17 — Comparisons
What Was Researched
Cross-cutting comparisons across all studied codebases, identifying common patterns, divergent approaches, and relative strengths/weaknesses.
Which Sources Were Used
All 10 local codebases + model landscape research from directory 13.
Key Findings
Master Comparison: Agent Frameworks
| Feature | Hermes | OpenClaw | Codex | Pi | LangGraph |
|---|---|---|---|---|---|
| Language | Python | TypeScript | Rust | TypeScript | Python |
| License | MIT | MIT | Apache-2.0 | MIT | MIT |
| Architecture | Monolithic + plugins | Gateway-centric | Modular crates | Minimal monorepo | Graph state machine |
| Agent loop | While-loop (sync) | While-loop | While-loop | While-loop | Graph traversal |
| Model-agnostic | ✅ 200+ via OpenRouter | ✅ Multi-provider | ⚠️ OpenAI-focused | ✅ Multi-provider | ✅ Via LangChain |
| Tools | 87+ files | First-class | Minimal core + MCP | Minimal | Via LangChain tools |
| MCP | ✅ Client + Server | ✅ Client | ✅ First-class | ❌ | ⚠️ Via integration |
| Skills | ✅ Autonomous | ✅ Manual | ❌ | ❌ | ❌ |
| Memory | ✅ 8 providers | ✅ Files | ❌ | ❌ | ✅ Checkpoints |
| Subagents | ✅ Advanced | ✅ Session-based | ❌ | ❌ | ✅ Subgraphs |
| Voice | ✅ Full pipeline | ✅ Wake + Talk | ❌ | ❌ | ❌ |
| Channels | 20+ platforms | 26+ platforms | CLI only | CLI only | N/A (library) |
| Sandboxing | ✅ 7 backends | ✅ Docker/SSH | ✅ OS-native | ✅ External | N/A |
| AGENTS.md | ✅ 71KB | ✅ | ✅ Creator | ✅ | ⚠️ |
| Cron/automation | ✅ | ✅ + webhooks | ❌ | ❌ | ❌ |
| Desktop app | ✅ Electron | ✅ Win/Mac/iOS/Android | ❌ | ❌ | N/A |
| Test suite | ~1,655 test files | CI | N/A | vitest | pytest |
| Community | Nous Research | 200+ contributors | OpenAI | Small team | LangChain Inc |
SDK / Proxy Comparison
| Feature | LiteLLM | OpenRouter SDK | LangChain | Open Responses |
|---|---|---|---|---|
| Language | Python | TypeScript | Python | Go |
| Approach | SDK + Proxy | SDK | SDK + integrations | API proxy |
| Providers | 100+ | 200+ (via OR) | 700+ integrations | Any OpenAI-compat |
| Wire format | OpenAI-compat | OpenAI-compat | Custom + adapters | OpenAI Responses |
| Provider translation | BaseConfig pattern | Speakeasy-gen | Provider packages | Go structs |
| Streaming | ✅ | ✅ ReusableStream | ✅ | ✅ |
| Caching | ✅ Redis | N/A | ⚠️ | ✅ Redis |
| Self-hostable | ✅ | N/A (client SDK) | N/A | ✅ |
| Production scale | ✅ 8ms P95 | ✅ | ✅ | ⚠️ Single monolith |
Model Tier Comparison (June 2026 pricing)

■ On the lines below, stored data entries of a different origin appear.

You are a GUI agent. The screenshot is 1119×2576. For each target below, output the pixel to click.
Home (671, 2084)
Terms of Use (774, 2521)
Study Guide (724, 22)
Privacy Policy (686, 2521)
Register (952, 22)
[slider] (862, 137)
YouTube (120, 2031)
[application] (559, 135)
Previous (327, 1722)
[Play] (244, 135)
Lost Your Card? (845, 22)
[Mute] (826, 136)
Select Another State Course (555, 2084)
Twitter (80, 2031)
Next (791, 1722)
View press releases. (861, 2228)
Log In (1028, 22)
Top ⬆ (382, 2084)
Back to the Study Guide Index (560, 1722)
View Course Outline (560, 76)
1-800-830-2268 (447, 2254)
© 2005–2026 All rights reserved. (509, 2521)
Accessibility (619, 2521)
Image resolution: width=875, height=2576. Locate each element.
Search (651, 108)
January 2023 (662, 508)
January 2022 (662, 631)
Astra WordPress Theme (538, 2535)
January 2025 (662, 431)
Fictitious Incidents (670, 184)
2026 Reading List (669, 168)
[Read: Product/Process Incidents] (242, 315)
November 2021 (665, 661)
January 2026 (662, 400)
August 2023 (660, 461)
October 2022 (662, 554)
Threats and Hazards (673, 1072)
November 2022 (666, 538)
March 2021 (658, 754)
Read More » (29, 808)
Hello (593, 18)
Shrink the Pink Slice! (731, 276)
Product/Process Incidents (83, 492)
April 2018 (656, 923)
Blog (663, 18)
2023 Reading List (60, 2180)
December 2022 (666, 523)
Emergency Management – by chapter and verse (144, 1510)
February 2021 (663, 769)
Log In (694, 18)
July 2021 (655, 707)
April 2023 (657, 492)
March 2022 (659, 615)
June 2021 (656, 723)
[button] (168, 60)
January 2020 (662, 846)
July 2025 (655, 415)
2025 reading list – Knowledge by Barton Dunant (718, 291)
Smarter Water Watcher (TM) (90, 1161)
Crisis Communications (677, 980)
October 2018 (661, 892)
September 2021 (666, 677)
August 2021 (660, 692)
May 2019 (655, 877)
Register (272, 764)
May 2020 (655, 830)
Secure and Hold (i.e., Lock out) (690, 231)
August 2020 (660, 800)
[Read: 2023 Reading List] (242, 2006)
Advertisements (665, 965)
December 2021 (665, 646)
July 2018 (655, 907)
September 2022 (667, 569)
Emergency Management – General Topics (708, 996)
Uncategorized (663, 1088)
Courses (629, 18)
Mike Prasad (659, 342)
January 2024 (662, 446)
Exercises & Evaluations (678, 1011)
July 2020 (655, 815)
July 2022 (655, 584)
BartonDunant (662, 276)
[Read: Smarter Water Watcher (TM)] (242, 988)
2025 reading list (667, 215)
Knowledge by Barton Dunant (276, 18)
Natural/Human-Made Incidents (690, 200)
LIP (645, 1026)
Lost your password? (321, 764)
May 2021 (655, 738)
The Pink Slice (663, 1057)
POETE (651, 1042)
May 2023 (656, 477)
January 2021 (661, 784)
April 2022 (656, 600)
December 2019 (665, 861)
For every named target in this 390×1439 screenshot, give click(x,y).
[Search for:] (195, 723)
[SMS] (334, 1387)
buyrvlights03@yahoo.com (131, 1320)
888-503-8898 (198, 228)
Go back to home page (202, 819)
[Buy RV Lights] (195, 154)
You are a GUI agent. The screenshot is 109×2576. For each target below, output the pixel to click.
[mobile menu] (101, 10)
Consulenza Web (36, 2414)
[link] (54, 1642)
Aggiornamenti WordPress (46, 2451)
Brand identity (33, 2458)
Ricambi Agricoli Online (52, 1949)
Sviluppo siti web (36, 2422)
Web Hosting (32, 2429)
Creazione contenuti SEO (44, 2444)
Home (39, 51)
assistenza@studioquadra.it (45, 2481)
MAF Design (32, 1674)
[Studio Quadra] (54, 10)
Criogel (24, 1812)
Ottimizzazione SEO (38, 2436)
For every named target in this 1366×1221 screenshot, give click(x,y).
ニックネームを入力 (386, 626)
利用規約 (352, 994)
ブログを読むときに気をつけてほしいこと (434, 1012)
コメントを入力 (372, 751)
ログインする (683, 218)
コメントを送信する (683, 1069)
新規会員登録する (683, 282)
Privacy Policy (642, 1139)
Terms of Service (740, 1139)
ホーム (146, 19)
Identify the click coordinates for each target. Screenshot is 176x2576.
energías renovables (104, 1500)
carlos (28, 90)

| Tier | Best Value | Best Quality | Best for Coding |
|---|---|---|---|
| Frontier | Nemotron 3 Ultra ($0.50/M in) | Claude Fable 5 ($10/M in) | Kimi K2.7 Code ($0.68/M in) |
| Flash | Gemini 3.5 Flash | GPT-5.4 Mini | DeepSeek V4 Flash |
| Nano | GPT-5.4 Nano | — | — |
| Embedding | Text Embedding 3 Small ($0.02/M) | Text Embedding 3 Large ($0.13/M) | — |
| Reranking | Rerank 4 Fast | Rerank 4 Pro | — |
Architecture Pattern Comparison
| Pattern | Proponent | Tradeoffs |
|---|---|---|
| Monolithic agent | Hermes | Simple deploy, hard to scale, huge files |
| Gateway-centric | OpenClaw | Scalable, distributed, complex setup |
| Modular crates | Codex | Maximum modularity, Rust learning curve |
| Minimal monorepo | Pi | Clean separation, limited features |
| Graph state machine | LangGraph | Best debugging, academic overhead |
| SDK + Proxy | LiteLLM | Flexible, dual deployment, two codebases |
What Is Confirmed
- No single framework has it all — Hermes leads in features, OpenClaw in channels, Codex in security, Pi in simplicity, LangGraph in debuggability
- Python + TypeScript is the winning stack — Python for agent logic, TypeScript for gateway/frontend
- OpenAI-compatible wire format is the universal choice
- AGENTS.md + SKILL.md are the emerging file conventions
- MCP is the extensibility standard — all major frameworks support it
- 20x pricing spread in models means intelligent routing is critical
How This Applies to Building a Modern Model-Agnostic Agent Harness
The ideal harness would combine:
- Hermes's learning loop (skills, memory, autonomous improvement)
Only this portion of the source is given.